WORK TASK: Exactly as they appear below, repeat the lines from the one with "The height and width of the screenshot is (417, 643)." through the one with "The height and width of the screenshot is (412, 776).", and no others.

[[ DATASET EXTRACT open ]]

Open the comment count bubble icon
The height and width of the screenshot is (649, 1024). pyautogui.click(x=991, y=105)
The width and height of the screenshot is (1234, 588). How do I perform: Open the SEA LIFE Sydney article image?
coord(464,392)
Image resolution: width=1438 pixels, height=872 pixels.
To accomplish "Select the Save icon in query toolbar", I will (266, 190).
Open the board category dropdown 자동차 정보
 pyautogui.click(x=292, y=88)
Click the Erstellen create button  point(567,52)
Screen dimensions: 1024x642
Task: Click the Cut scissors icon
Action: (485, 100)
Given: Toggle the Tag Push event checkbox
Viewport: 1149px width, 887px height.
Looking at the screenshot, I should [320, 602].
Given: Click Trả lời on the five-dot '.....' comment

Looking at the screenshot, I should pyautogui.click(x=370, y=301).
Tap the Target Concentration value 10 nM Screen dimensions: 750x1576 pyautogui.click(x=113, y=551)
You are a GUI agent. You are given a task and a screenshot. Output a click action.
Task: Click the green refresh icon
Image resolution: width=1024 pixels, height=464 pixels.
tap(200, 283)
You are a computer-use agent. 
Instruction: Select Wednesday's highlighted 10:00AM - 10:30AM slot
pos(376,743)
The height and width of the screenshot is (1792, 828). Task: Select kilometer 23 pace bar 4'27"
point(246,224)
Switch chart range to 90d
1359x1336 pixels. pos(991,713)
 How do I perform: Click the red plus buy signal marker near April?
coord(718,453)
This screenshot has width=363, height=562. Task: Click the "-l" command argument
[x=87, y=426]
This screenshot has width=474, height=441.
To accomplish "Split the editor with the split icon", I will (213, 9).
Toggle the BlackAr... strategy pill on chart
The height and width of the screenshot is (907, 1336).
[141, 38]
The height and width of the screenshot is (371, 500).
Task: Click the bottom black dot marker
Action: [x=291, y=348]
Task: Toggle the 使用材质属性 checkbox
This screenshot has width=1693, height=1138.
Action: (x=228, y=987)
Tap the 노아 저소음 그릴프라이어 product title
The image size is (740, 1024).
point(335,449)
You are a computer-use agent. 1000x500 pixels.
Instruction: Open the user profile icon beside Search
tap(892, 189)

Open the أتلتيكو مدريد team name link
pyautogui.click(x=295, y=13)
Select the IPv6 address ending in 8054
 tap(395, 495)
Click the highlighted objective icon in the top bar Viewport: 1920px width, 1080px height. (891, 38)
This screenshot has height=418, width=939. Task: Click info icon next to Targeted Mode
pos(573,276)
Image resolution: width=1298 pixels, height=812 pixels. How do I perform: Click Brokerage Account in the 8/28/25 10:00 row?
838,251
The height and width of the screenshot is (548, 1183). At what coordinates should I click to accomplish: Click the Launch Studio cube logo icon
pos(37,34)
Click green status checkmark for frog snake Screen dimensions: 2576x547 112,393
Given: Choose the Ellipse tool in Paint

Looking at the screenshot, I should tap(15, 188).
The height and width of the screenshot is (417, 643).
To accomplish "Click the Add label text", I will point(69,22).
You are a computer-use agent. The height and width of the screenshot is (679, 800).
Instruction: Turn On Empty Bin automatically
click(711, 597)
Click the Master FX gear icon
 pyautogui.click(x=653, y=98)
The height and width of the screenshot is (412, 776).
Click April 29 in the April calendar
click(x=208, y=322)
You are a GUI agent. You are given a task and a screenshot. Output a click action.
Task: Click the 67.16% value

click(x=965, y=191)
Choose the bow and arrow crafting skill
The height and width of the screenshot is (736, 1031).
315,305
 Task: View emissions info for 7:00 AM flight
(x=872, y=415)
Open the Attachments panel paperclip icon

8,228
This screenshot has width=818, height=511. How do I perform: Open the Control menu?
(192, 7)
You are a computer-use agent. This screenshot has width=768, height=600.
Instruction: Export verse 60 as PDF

[[ DATASET EXTRACT closed ]]

REPLY TO THE TASK:
The height and width of the screenshot is (417, 643).
To accomplish "Click the Add label text", I will point(69,22).
You are a computer-use agent. The height and width of the screenshot is (679, 800).
Instruction: Turn On Empty Bin automatically
click(711, 597)
Click the Master FX gear icon
 pyautogui.click(x=653, y=98)
The height and width of the screenshot is (412, 776).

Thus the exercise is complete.